4 thoughts on “My Audiobook Adventures #4: March-July 2022”

  1. I’m so sorry that your health is getting worse. I am keeping you in my thoughts. If you want more audiobook memoir recommendations, I recently listened to the memoirs of two American musicians. I love music, so music memoirs are especially intriguing to me! “The Storyteller” by Dave Grohl (of Nirvana & Foo Fighters) was excellent, as was “Broken Horses” by Brandi Carlile. I’m not even a Brandi Carlile fan, but I loved the book, and now I appreciate her music a ton! Her memoir is especially great because after each chapter that mentions events leading to her writing a song, she sings that song.

  2. Dear Jenny, your reviews are wonderful. Thanks for writing them.
    I’ve been reading the Wingfeather Saga (a series of 4 fantasy books – of similar ilk to Lord of the Rings, but aimed at young adults). It took me about half of the 1st book to get into it, but since then, I’ve been really gripped by the plot (despite my being 37!). Thought I’d mention them in case you hadn’t come across them and might enjoy them 🙂
    Love and prayers, Colette

  3. I’m listening to Tales of the City, read by Frances McDormand, and loving it. Just finished The Big Sleep, read by Scott Brick, which I thought was great, too!

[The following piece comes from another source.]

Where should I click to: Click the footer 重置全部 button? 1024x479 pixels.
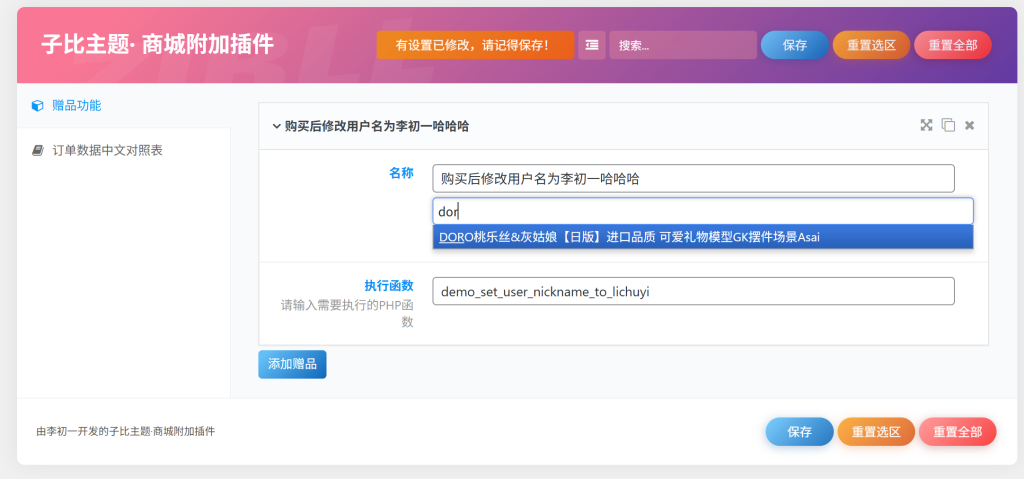point(957,432)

  4. Hiya Jenny. Lovely to hear what you’ve been listening to. I bought a Kindle recently which has helped me with my reading slightly, I really struggle with it due to health, and I’ve only read a handful of books in the last 10 years. But the kindle seems to be helping me. The books I have read recently are.
    + Undivided by Vicky Beeching.
    + Brave by Rose McGowan.
    + Ten Steps to Nanette: A Memoir Situation by Hannah Gadsby.
    + This much is true by Miriam Margolyes.
    + The Mystery of Princess Louise: Queen Victoria’s Rebellious Daughter by Lucinda Hawksley.
    I tend to prefer true stories. Miriam Margolyes Audible book is good she is a voice over artist so has a lovely voice.
    Adam Hills Audible autobiography is also good. I haven’t finished that one yet. I do love an Aussie voice though!
    I have so many I’ve bought and I hope to read one day including a lovely poetry book by a lady called Jenny!! 😉 Sending much love to you.